— Task inputs —
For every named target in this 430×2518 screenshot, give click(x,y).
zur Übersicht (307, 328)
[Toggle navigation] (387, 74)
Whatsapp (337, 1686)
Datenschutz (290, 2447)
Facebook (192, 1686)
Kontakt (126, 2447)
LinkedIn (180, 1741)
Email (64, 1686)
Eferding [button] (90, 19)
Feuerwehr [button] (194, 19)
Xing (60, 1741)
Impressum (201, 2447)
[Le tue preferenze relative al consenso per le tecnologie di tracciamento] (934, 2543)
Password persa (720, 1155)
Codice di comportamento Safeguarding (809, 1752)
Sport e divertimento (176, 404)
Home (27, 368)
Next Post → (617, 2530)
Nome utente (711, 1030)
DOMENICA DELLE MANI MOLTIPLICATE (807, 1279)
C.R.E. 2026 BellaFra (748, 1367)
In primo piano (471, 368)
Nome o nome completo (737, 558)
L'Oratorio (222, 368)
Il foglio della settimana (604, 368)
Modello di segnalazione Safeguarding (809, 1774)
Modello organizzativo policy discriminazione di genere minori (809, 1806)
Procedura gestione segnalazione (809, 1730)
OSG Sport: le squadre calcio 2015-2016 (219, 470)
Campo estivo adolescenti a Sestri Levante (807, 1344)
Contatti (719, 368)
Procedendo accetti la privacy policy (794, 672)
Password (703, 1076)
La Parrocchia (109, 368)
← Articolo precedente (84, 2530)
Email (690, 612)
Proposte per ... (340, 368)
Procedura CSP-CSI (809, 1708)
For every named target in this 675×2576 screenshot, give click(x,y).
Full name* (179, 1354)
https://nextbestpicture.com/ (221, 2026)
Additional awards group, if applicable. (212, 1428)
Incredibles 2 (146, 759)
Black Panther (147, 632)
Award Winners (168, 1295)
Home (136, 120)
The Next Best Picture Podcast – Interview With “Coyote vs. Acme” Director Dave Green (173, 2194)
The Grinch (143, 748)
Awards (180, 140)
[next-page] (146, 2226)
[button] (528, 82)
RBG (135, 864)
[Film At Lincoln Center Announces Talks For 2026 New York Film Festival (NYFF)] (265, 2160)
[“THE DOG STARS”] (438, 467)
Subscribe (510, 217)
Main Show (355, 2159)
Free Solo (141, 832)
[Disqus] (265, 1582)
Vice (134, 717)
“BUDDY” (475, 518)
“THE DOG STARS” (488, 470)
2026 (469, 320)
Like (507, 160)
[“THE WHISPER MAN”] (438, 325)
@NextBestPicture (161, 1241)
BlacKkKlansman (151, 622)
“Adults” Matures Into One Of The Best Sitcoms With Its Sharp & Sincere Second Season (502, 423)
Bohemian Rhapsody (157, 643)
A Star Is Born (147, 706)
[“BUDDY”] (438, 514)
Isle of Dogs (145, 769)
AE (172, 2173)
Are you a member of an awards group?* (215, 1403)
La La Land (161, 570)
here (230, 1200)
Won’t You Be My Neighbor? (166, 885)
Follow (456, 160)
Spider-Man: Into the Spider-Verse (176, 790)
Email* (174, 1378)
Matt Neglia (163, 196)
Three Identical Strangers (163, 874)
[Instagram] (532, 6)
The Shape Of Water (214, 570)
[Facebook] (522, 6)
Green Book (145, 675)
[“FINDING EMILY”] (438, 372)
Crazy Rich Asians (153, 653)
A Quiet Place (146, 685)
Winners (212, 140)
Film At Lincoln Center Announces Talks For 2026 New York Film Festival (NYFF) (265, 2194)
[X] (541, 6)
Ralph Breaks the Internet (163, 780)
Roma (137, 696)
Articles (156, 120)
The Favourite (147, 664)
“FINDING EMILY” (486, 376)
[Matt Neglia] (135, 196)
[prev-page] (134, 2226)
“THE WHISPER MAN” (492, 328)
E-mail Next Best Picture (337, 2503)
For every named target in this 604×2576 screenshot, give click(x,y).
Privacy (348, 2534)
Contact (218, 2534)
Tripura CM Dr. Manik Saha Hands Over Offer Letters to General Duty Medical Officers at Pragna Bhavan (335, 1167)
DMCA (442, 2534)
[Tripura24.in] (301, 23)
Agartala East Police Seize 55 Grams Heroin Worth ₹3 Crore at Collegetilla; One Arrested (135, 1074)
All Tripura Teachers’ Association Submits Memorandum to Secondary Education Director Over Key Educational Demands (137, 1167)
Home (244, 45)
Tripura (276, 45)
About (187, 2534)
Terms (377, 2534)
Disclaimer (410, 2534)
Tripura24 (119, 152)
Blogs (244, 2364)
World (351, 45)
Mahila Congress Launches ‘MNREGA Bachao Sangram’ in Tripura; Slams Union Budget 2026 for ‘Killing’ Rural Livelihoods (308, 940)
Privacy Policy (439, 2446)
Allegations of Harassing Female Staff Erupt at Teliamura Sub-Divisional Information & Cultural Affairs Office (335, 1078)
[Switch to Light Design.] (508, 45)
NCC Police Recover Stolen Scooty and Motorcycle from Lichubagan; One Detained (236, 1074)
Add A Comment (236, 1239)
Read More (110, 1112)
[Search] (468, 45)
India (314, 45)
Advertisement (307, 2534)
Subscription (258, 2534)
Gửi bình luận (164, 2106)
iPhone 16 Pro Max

— Task statement —
Could you transcribe the entries above word for word, from the line with "Next Post → (617, 2530)" down to the line with "[Film At Lincoln", keeping both?

— Written solution —
Next Post → (617, 2530)
Nome utente (711, 1030)
DOMENICA DELLE MANI MOLTIPLICATE (807, 1279)
C.R.E. 2026 BellaFra (748, 1367)
In primo piano (471, 368)
Nome o nome completo (737, 558)
L'Oratorio (222, 368)
Il foglio della settimana (604, 368)
Modello di segnalazione Safeguarding (809, 1774)
Modello organizzativo policy discriminazione di genere minori (809, 1806)
Procedura gestione segnalazione (809, 1730)
OSG Sport: le squadre calcio 2015-2016 (219, 470)
Campo estivo adolescenti a Sestri Levante (807, 1344)
Contatti (719, 368)
Procedendo accetti la privacy policy (794, 672)
Password (703, 1076)
La Parrocchia (109, 368)
← Articolo precedente (84, 2530)
Email (690, 612)
Proposte per ... (340, 368)
Procedura CSP-CSI (809, 1708)
For every named target in this 675×2576 screenshot, give click(x,y).
Full name* (179, 1354)
https://nextbestpicture.com/ (221, 2026)
Additional awards group, if applicable. (212, 1428)
Incredibles 2 (146, 759)
Black Panther (147, 632)
Award Winners (168, 1295)
Home (136, 120)
The Next Best Picture Podcast – Interview With “Coyote vs. Acme” Director Dave Green (173, 2194)
The Grinch (143, 748)
Awards (180, 140)
[next-page] (146, 2226)
[button] (528, 82)
RBG (135, 864)
[Film At Lincoln Center Announces Talks For 2026 New York Film Festival (NYFF)] (265, 2160)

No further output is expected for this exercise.